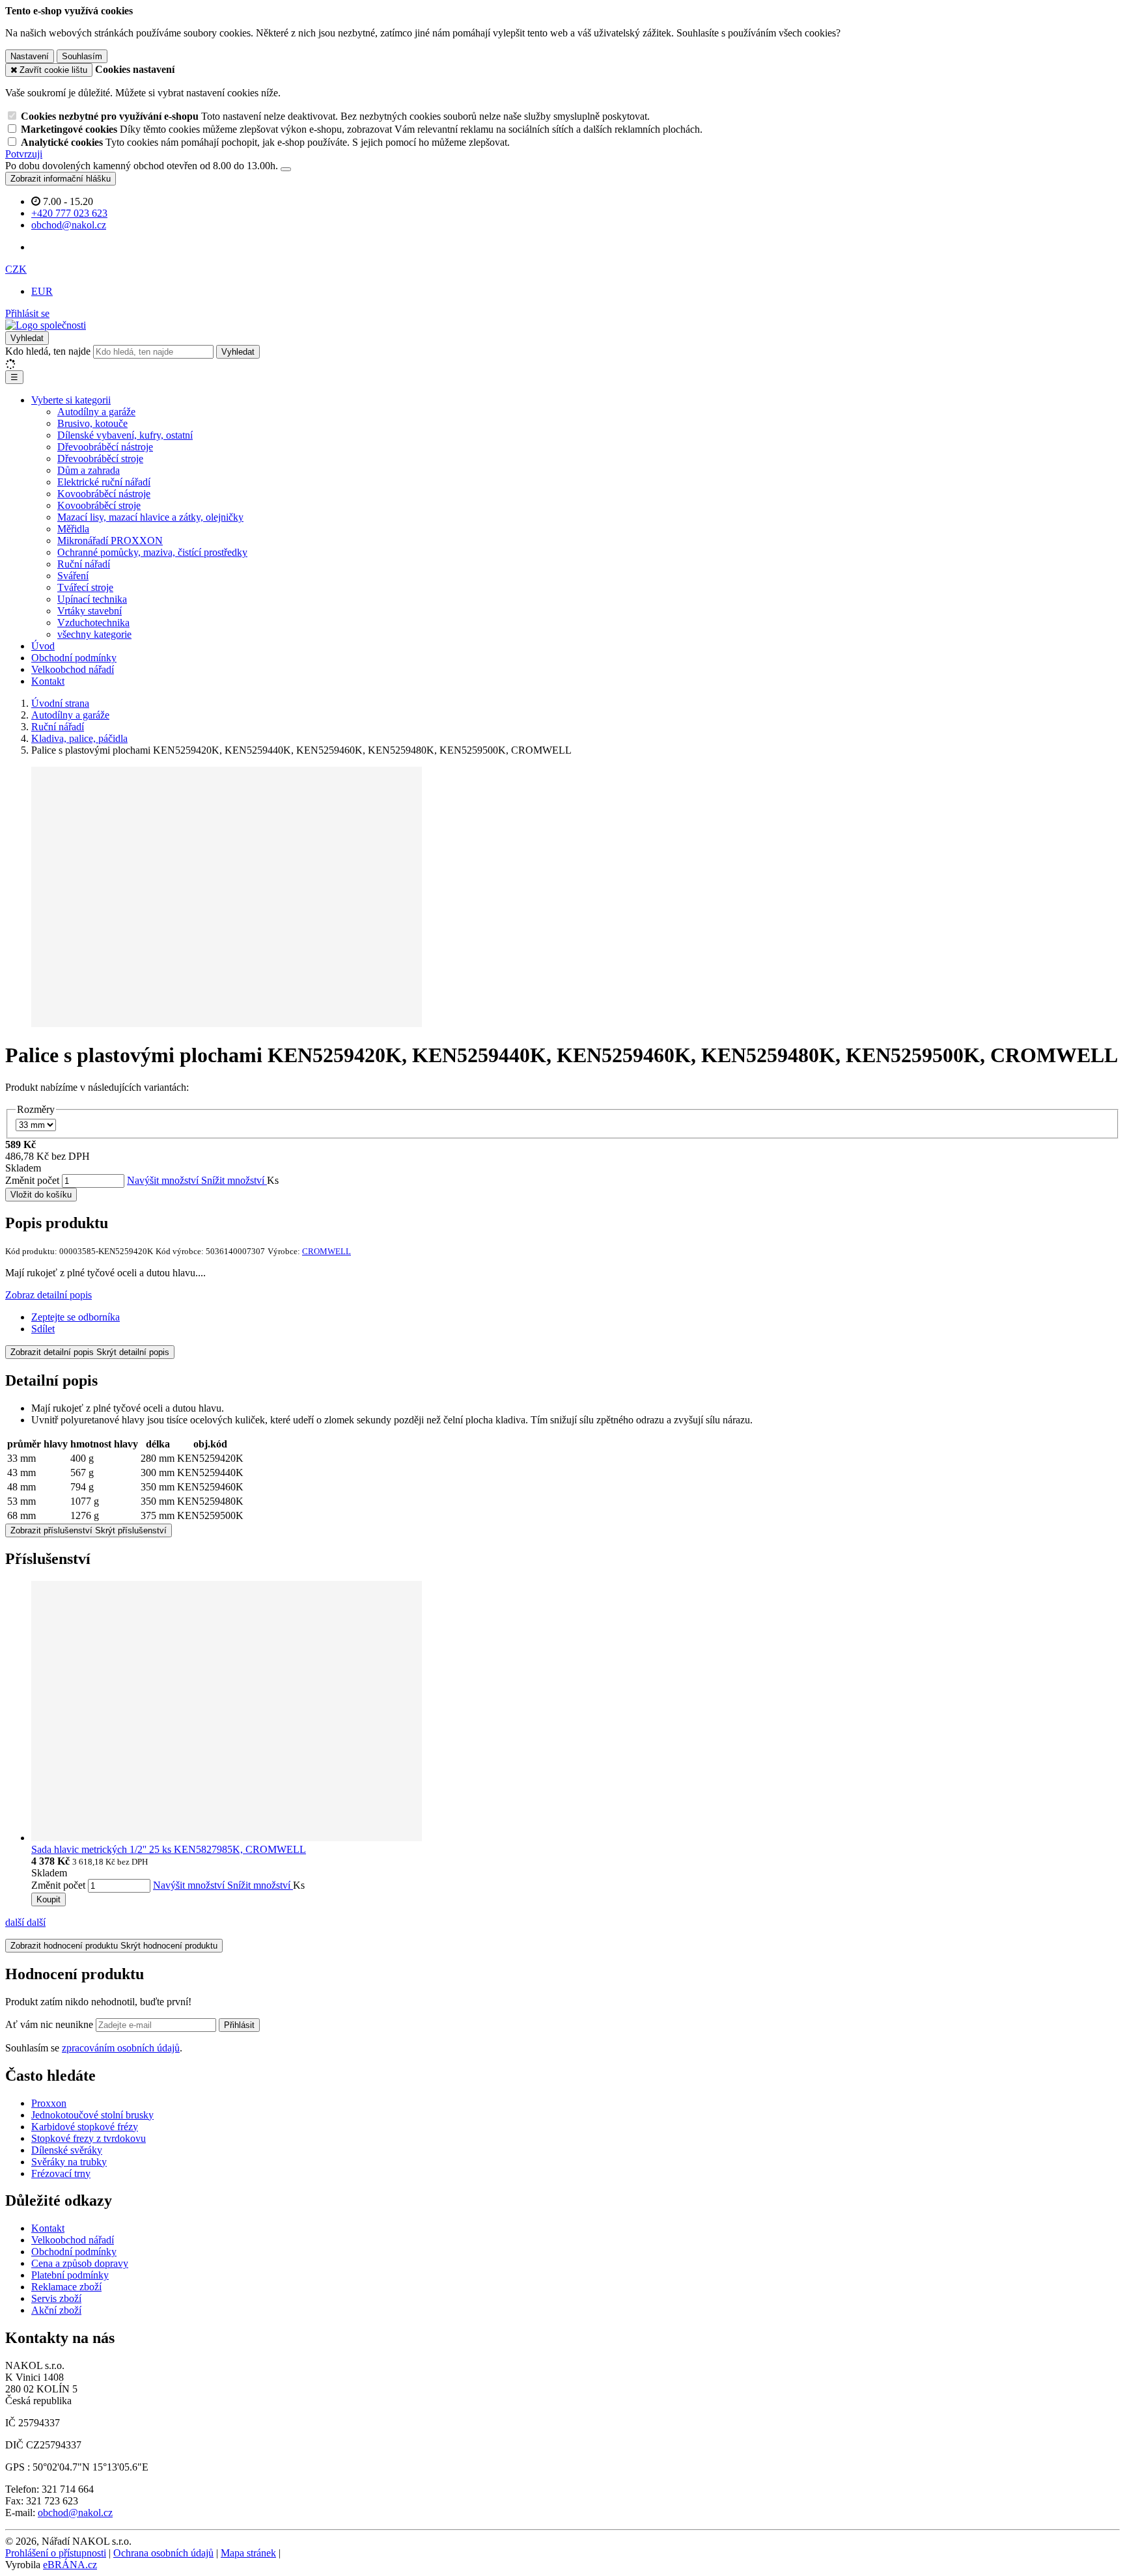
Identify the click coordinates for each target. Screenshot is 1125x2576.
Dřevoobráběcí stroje (100, 458)
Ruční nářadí (83, 563)
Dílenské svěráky (66, 2150)
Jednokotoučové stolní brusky (92, 2114)
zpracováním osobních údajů (121, 2047)
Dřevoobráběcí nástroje (105, 446)
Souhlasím (82, 56)
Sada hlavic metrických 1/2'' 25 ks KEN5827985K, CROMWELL (168, 1849)
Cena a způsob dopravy (79, 2263)
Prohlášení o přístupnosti (55, 2552)
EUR (42, 291)
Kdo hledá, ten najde (47, 351)
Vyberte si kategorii (71, 399)
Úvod (43, 645)
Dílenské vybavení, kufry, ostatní (125, 435)
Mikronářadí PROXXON (110, 540)
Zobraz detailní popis (48, 1294)
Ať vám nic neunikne (50, 2024)
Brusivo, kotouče (92, 423)
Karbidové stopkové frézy (84, 2126)
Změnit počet (32, 1180)
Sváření (73, 575)
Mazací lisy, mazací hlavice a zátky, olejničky (150, 517)
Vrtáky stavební (89, 610)
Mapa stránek (248, 2552)
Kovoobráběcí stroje (99, 505)
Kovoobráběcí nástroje (103, 493)
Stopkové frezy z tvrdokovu (88, 2138)
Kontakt (47, 681)
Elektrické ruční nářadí (103, 481)
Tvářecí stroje (85, 587)
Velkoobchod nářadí (72, 669)
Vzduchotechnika (93, 622)
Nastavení (29, 56)
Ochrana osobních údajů (163, 2552)
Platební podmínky (70, 2275)
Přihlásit (239, 2025)
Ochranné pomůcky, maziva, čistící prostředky (152, 552)
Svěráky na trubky (69, 2161)
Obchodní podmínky (74, 657)
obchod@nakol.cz (75, 2512)
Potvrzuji (23, 153)
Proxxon (48, 2103)
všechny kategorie (94, 634)
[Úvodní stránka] (45, 325)
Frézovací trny (60, 2173)
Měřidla (73, 528)
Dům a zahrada (88, 470)
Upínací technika (92, 599)
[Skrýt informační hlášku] (286, 169)
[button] (16, 269)
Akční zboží (56, 2310)
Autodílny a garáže (96, 411)
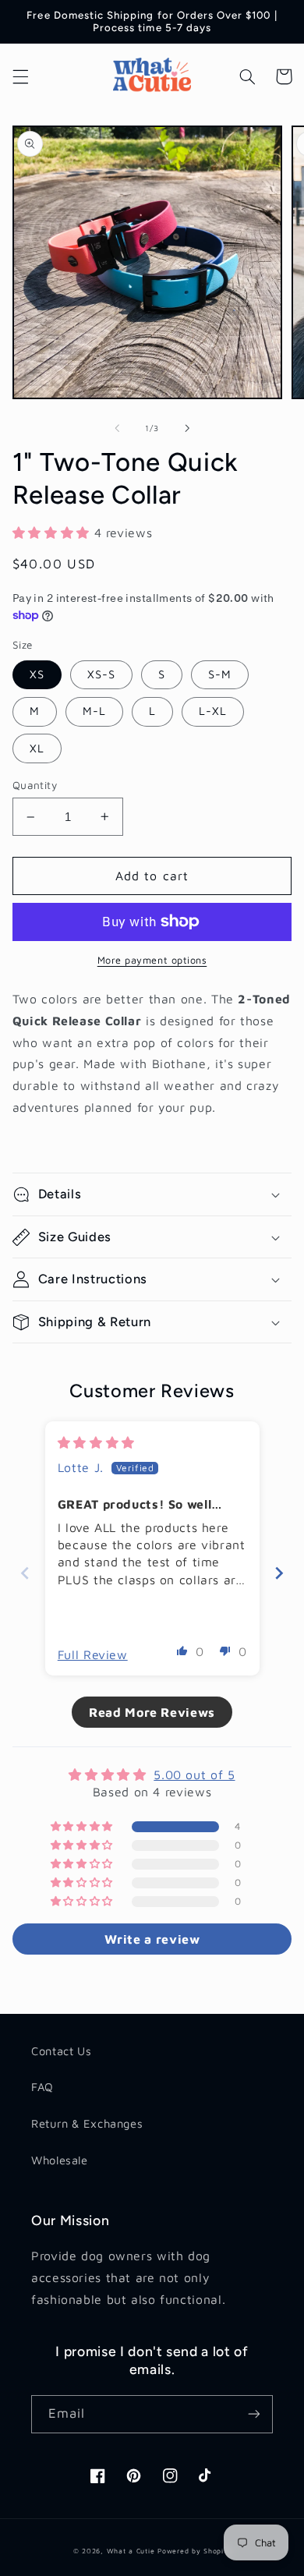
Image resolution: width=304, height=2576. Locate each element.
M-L (94, 710)
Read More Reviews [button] (152, 1712)
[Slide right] (187, 429)
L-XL (213, 710)
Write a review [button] (152, 1939)
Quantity (34, 785)
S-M (220, 674)
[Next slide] (279, 1573)
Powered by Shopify (194, 2551)
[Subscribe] (254, 2414)
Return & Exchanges (87, 2123)
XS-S (101, 674)
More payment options (152, 960)
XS (37, 674)
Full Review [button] (93, 1654)
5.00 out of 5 (194, 1774)
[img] (96, 1442)
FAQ (42, 2086)
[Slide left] (117, 429)
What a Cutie (131, 2551)
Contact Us (61, 2051)
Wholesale (59, 2160)
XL (37, 748)
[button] (20, 76)
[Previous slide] (24, 1573)
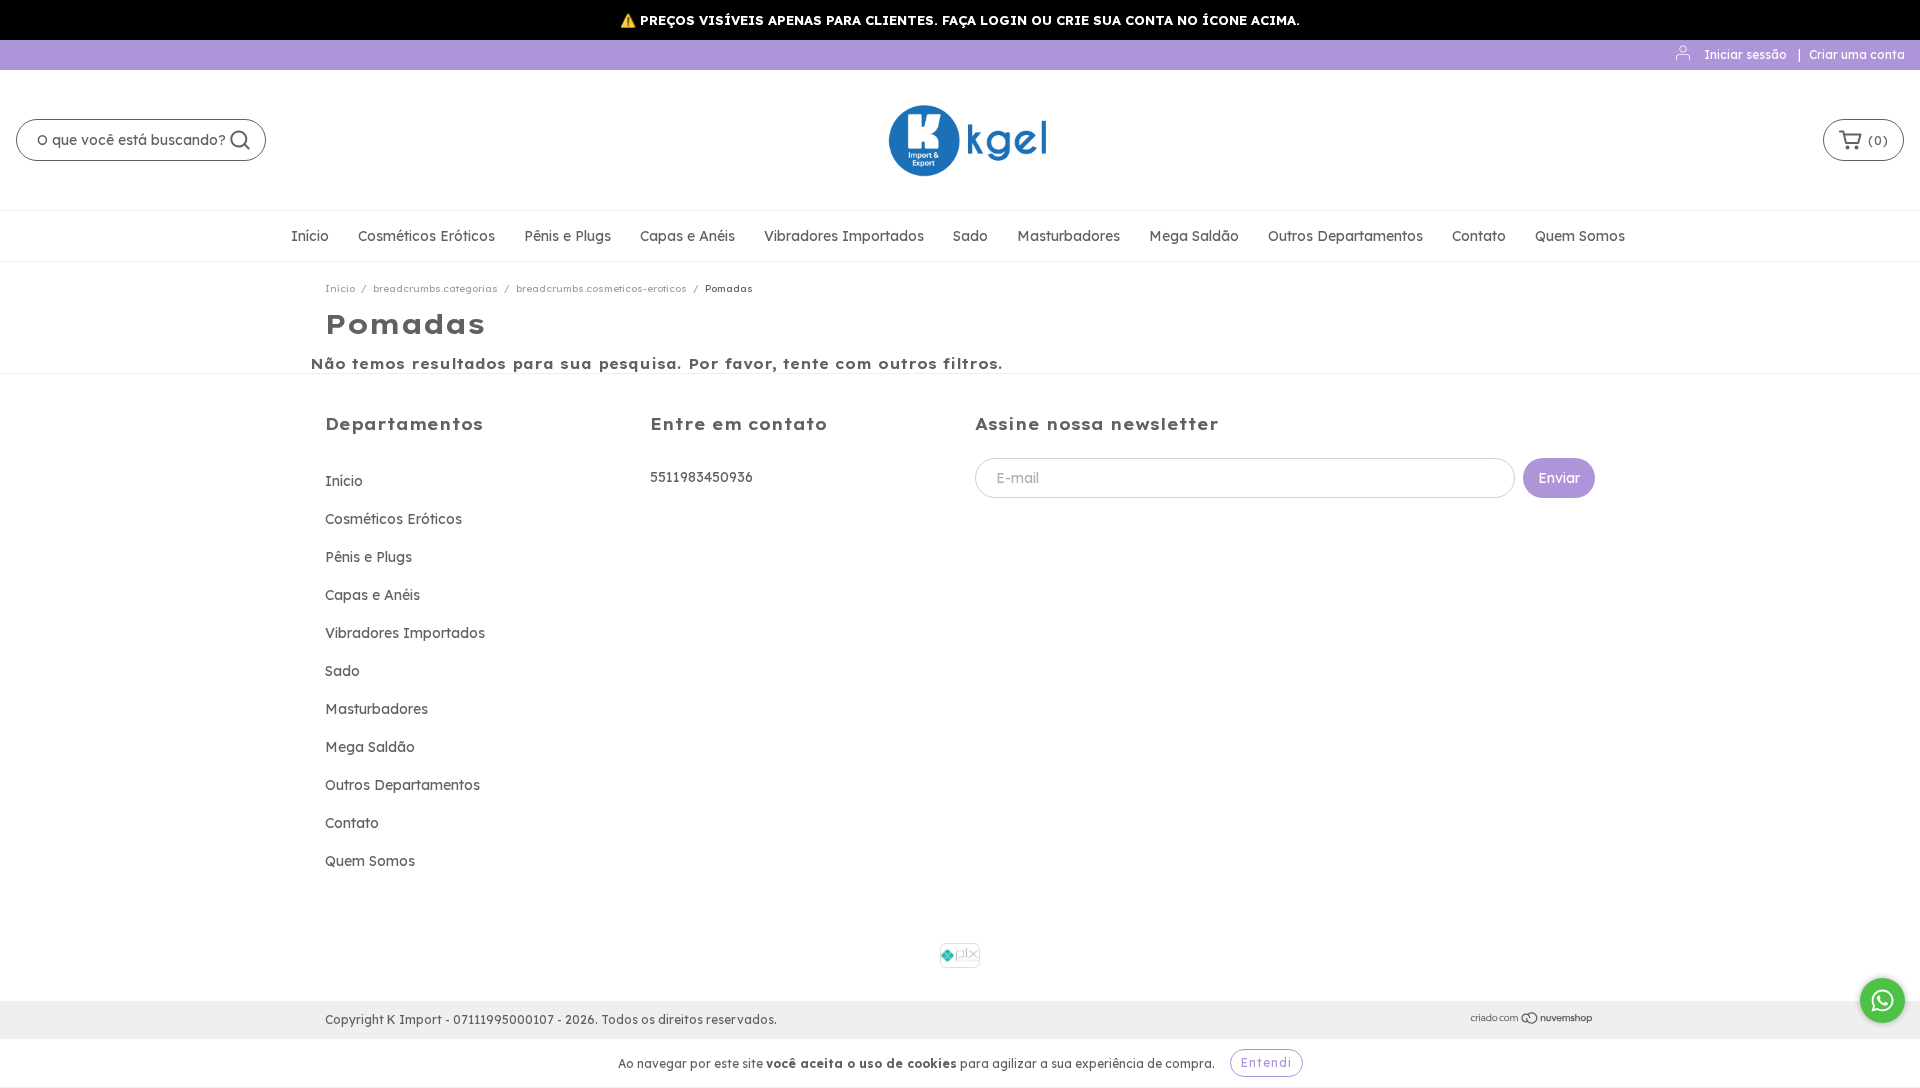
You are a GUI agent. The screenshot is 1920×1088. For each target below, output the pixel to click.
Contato (1479, 236)
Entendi (1266, 1062)
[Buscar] (240, 140)
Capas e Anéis (687, 236)
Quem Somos (1580, 236)
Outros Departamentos (1345, 236)
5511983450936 (701, 477)
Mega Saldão (1194, 236)
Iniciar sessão (1745, 54)
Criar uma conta (1857, 54)
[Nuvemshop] (1532, 1020)
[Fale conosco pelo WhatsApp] (1882, 1000)
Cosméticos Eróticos (426, 236)
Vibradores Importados (844, 236)
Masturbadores (1068, 236)
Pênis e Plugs (567, 236)
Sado (970, 236)
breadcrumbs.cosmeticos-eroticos (601, 288)
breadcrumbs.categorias (435, 288)
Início (310, 236)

## About this task
Print exactly, with no pictures, the lines above from the one that holds "What a Cutie (131, 2551)" through the one that holds "Masturbadores (1068, 236)", both of them included.

## Reply to the task
What a Cutie (131, 2551)
Contact Us (61, 2051)
Wholesale (59, 2160)
XL (37, 748)
[button] (20, 76)
[Previous slide] (24, 1573)
You are a GUI agent. The screenshot is 1920×1088. For each target below, output the pixel to click.
Contato (1479, 236)
Entendi (1266, 1062)
[Buscar] (240, 140)
Capas e Anéis (687, 236)
Quem Somos (1580, 236)
Outros Departamentos (1345, 236)
5511983450936 (701, 477)
Mega Saldão (1194, 236)
Iniciar sessão (1745, 54)
Criar uma conta (1857, 54)
[Nuvemshop] (1532, 1020)
[Fale conosco pelo WhatsApp] (1882, 1000)
Cosméticos Eróticos (426, 236)
Vibradores Importados (844, 236)
Masturbadores (1068, 236)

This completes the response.